◆ EXERCISE OBJECTIVE:
Format the lines from the one containing "Viewport: 1319px width, 878px height." through the one containing "click(x=583, y=12)", inclusive, as a JSON list of strings with one string per line and blank lines omitted.

◆ INPUT ROWS:
☆ ☆ ☆ ☆

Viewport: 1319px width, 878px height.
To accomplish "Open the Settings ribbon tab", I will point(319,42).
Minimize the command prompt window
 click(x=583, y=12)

☆ ☆ ☆ ☆

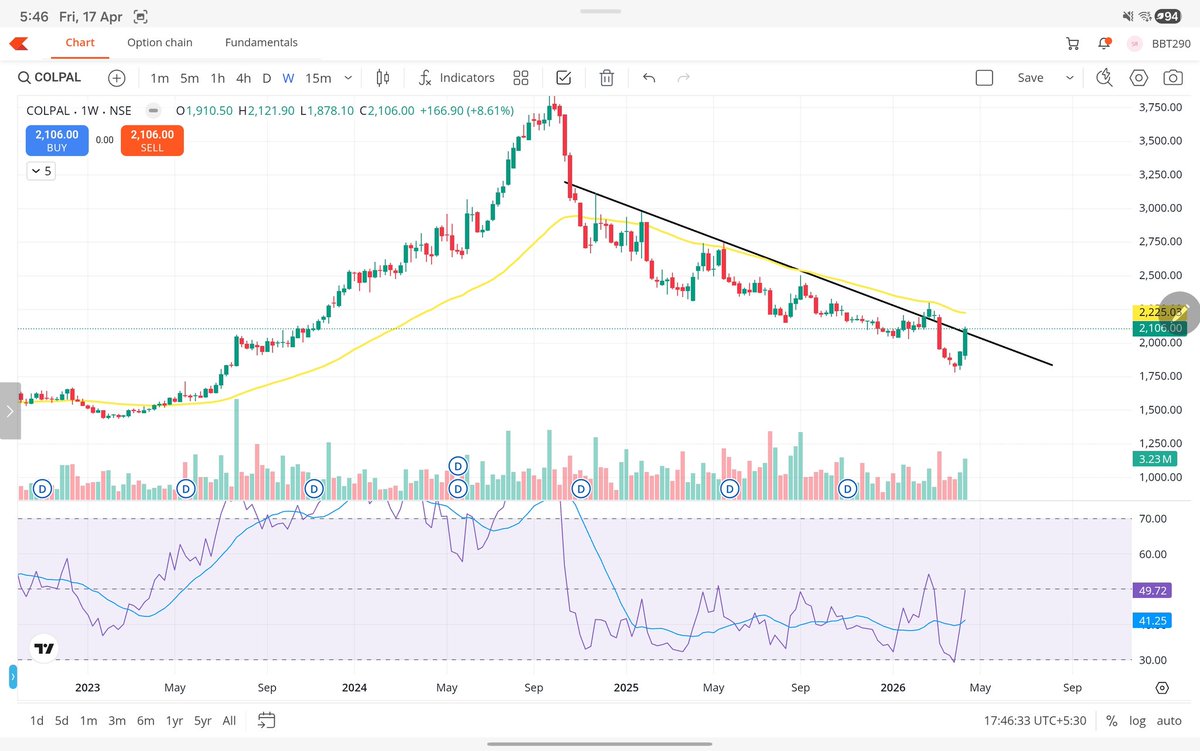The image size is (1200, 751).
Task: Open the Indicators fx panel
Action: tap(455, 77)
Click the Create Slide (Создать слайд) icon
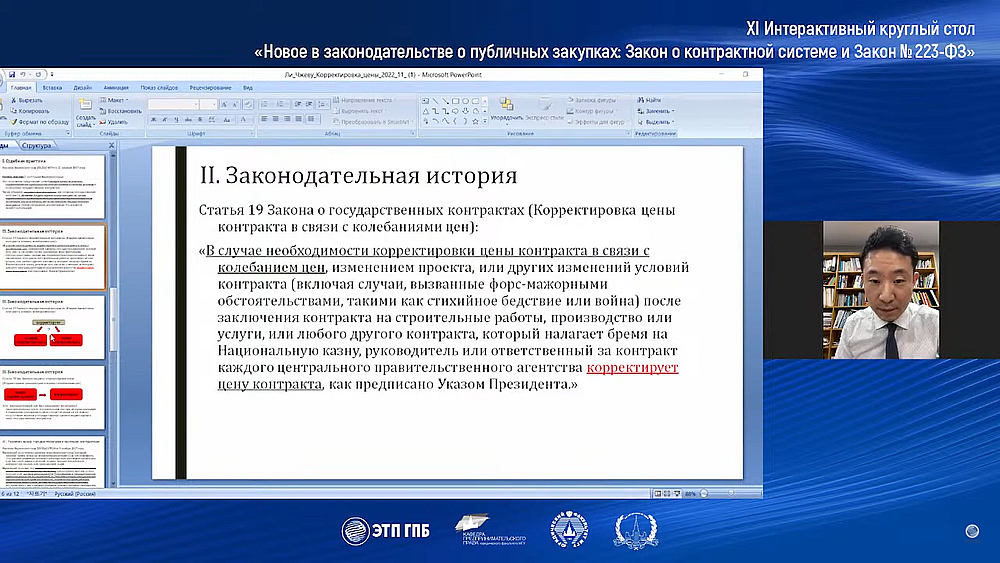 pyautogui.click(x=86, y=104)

☆ ☆ ☆ ☆

◆ WRITTEN RESPONSE:
[
  "Viewport: 1319px width, 878px height.",
  "To accomplish \"Open the Settings ribbon tab\", I will point(319,42).",
  "Minimize the command prompt window",
  " click(x=583, y=12)"
]